During curation, Meta builds indexes that map:

  • index_id_ra: Identifiers → Responsible agent OMIDs
  • index_id_br: Identifiers → Bibliographic resource OMIDs
  • re_index: Resource embodiment data
  • ar_index: Agent role sequences (author/editor chains)
  • VolIss: Volume/issue structure for venues

These indexes avoid repeated SPARQL queries during RDF creation.

The Creator generates RDF using GraphSet:

  • Bibliographic resources (BR): Articles, books, journals, proceedings, etc.
  • Responsible agents (RA): Authors, editors, publishers (persons or organizations)
  • Identifiers (ID): DOIs, ORCIDs, ISSNs, ISBNs, etc.
  • Agent roles (AR): Proxy entities linking BR to RA, with role type and sequence (hasNext chain)
  • Resource embodiments (RE): Page ranges

After entity creation, ProvSet generates provenance snapshots tracking creation time, responsible agent, and primary source.
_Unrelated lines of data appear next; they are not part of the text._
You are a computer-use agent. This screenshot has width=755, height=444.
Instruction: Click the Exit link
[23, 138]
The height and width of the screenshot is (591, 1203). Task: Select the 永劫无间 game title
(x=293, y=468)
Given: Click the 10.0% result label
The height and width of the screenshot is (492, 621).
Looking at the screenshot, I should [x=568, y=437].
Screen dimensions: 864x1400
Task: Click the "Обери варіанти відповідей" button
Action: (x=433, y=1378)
Meta runs four parallel processes using multiprocessing:

  1. Data RDF storage: Writes data entities to JSON-LD files (if generate_rdf_files: true)
  2. Provenance RDF storage: Writes provenance to JSON-LD files
  3. Data SPARQL generation: Generates SPARQL UPDATE queries for data triplestore
  4. Provenance SPARQL generation: Generates SPARQL UPDATE queries for provenance triplestore

After query generation, Meta uploads SPARQL queries to both triplestores using piccione.upload_sparql_updates.

Meta processes CSV files sequentially (one at a time), but uses parallel processes within each file for I/O operations. This design is hard-coded for stability reasons: Virtuoso does not handle parallel SPARQL queries well.
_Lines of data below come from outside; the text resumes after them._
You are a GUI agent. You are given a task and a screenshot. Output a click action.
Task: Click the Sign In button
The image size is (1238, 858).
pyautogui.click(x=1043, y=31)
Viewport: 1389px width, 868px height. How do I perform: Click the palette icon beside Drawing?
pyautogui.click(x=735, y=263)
For each file, Meta spawns up to 4 parallel processes:

  • 2 for RDF file storage (data + provenance)
  • 2 for SPARQL query generation (data + provenance)

If the automatic upload fails mid-process (connection timeout, triplestore restart, etc.), you can retry with the manual upload script:

Terminal window
uv run python -m oc_meta.run.upload.on_triplestore <ENDPOINT_URL> <SPARQL_FOLDER>

Options:

OptionDefaultDescription
--batch_size10Quadruples per batch
--cache_filets_upload_cache.jsonTrack processed files
--failed_filefailed_queries.txtLog failed queries
--stop_file.stop_uploadTouch this file to stop gracefully

The script tracks progress in the cache file, so you can restart without reprocessing completed files.

Meta tracks progress in two files inside base_output_dir:

  • cache.txt: Lists successfully processed CSV files. On restart, Meta skips files already in this list.
  • errors.txt: Logs failed files with their error messages (filename + traceback).

If a file fails, Meta logs the error and continues with the next file. At the end of a complete run, cache.txt is renamed with a timestamp (e.g., cache_2024-01-15T10_30_00.txt).

When generate_rdf_files: true:

output/
├── br/ # Bibliographic resources
│ └── 060/ # Supplier prefix
│ └── 10000/ # Entities 1-10000 (dir_split_number)
│ ├── 1000.zip # Entities 1-1000 (items_per_file)
│ ├── 2000.zip # Entities 1001-2000
│ └── ...
├── ra/ # Responsible agents
├── id/ # Identifiers
├── ar/ # Agent roles
├── re/ # Resource embodiments
└── prov/ # Provenance graphs

The directory structure is determined by dir_split_number (entities per subdirectory) and items_per_file (entities per JSON file). For example, with dir_split_number: 10000 and items_per_file: 1000, entity br/060/15234 is stored in br/060/20000/16000.zip.